- Assignment -
Below are the entries to work from; restate word for word the portion that opens with the line containing "Política de privacidad (859, 1342)" and closes with the line containing "Términos y condiciones de servicio (978, 943)", keeping both.
Recorded information Start Marker
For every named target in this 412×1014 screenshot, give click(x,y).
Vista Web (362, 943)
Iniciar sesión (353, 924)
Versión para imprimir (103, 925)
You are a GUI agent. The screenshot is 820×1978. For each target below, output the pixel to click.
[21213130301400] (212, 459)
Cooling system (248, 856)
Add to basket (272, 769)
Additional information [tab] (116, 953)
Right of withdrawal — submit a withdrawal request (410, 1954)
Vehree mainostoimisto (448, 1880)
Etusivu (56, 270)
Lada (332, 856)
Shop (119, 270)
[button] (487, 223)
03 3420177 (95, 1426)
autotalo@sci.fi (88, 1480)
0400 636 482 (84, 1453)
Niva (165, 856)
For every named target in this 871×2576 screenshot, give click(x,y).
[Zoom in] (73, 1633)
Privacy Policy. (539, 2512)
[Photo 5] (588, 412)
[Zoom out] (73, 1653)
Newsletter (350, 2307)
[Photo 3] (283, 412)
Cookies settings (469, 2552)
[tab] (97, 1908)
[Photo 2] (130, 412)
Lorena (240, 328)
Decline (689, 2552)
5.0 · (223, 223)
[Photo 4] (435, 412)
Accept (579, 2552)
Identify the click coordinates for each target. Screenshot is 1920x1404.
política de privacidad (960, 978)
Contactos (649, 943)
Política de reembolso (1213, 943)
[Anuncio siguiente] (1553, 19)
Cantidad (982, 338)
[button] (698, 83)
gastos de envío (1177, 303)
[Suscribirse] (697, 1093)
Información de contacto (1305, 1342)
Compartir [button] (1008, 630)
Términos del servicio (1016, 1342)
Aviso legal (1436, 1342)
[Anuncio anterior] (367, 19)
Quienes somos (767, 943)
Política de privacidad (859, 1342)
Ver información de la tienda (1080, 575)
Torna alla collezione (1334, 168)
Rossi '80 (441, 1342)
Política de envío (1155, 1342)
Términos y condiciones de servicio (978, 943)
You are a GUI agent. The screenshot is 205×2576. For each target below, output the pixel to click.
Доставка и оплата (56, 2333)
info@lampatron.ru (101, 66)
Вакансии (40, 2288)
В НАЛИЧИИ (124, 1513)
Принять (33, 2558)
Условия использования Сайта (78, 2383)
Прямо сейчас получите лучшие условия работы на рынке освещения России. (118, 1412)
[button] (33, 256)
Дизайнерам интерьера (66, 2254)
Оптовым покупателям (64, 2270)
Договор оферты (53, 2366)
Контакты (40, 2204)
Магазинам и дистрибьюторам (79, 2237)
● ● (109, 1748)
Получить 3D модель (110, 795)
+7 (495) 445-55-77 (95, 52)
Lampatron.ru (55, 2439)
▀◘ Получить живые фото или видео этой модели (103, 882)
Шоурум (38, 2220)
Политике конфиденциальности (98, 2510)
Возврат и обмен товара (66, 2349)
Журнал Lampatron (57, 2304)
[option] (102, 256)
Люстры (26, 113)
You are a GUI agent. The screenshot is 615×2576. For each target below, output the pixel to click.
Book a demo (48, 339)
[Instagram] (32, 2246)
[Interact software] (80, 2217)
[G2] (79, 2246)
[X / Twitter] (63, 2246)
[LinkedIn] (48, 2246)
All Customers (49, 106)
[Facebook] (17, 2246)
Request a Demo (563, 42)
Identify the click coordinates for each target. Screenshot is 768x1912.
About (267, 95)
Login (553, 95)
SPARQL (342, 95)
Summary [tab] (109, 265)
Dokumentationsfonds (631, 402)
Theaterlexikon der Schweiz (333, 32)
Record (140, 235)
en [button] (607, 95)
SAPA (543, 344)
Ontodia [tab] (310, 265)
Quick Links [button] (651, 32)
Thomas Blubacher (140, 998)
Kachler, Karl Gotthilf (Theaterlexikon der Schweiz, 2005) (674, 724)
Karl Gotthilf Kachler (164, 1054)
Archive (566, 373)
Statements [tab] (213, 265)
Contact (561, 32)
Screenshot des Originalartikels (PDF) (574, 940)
Recorded information End Marker
- Solution to the problem -
Política de privacidad (859, 1342)
Ver información de la tienda (1080, 575)
Torna alla collezione (1334, 168)
Rossi '80 (441, 1342)
Política de envío (1155, 1342)
Términos y condiciones de servicio (978, 943)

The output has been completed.